REQUIRED WORK: Your task is to transcribe the data in full.
EXERCISE INPUT Block Start
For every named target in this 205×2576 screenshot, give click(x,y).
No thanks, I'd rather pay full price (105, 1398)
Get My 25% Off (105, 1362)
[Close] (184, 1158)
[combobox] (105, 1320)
EXERCISE INPUT Block End
TASK RESULT:
For every named target in this 205×2576 screenshot, give click(x,y).
No thanks, I'd rather pay full price (105, 1398)
Get My 25% Off (105, 1362)
[Close] (184, 1158)
[combobox] (105, 1320)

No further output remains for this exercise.